SOURCE EXTRACT

══════════

2

After a correction on the program i am using, i get an error on my code :

import numpy as np
import gzip
import struct


def load_images(filename):
    # Open and unzip the file of images :
    with gzip.open(filename, 'rb') as f:
        # read the header, information into a bunch of variables:
        _ignored, n_images, image_columns, image_rows = struct.unpack('>IIII', bytearray(f.read()[:16]))
        print(_ignored, n_images, image_columns, image_rows)
        print(f.read()[:16])
        # read all the pixels into a long numpy array :
        all_pixels = np.frombuffer(f.read(), dtype=np.uint8)
        print(all_pixels)
        print(all_pixels.shape)
        print(all_pixels.ndim)
        # reshape the array into a matrix where each line is an image:
        images_matrix = all_pixels.reshape(n_images, image_columns * image_rows)

I get this error:

load_images("\\MNIST\\train-images-idx3-ubyte.gz")
2051 60000 28 28
b''
[]
(0,)
1
Traceback (most recent call last):
  File "<input>", line 1, in <module>
  File "<input>", line 19, in load_images
ValueError: cannot reshape array of size 0 into shape (60000,784)

I tried to defined the array, but still not working....

══════════

DATA EXTRACT

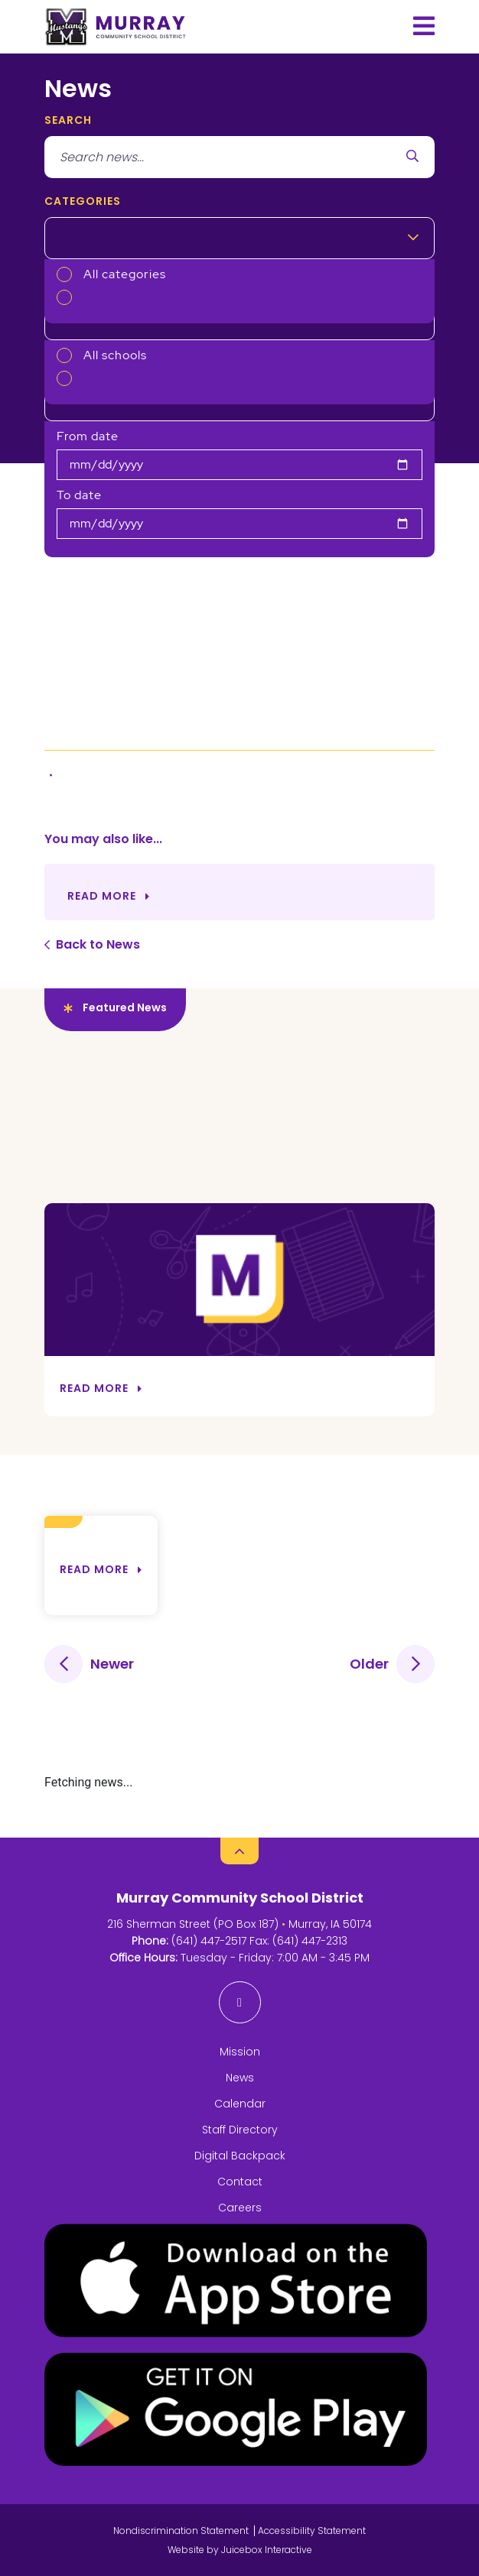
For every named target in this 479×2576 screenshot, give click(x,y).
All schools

══════════

CHALLENGE
Please reproduce the post about the numpy reshape error word for word, starting with "print(_ignored, n_images, image_columns, image_rows)" and going on through "image_columns * image_rows)".

RESULT BELOW
print(_ignored, n_images, image_columns, image_rows)
        print(f.read()[:16])
        # read all the pixels into a long numpy array :
        all_pixels = np.frombuffer(f.read(), dtype=np.uint8)
        print(all_pixels)
        print(all_pixels.shape)
        print(all_pixels.ndim)
        # reshape the array into a matrix where each line is an image:
        images_matrix = all_pixels.reshape(n_images, image_columns * image_rows)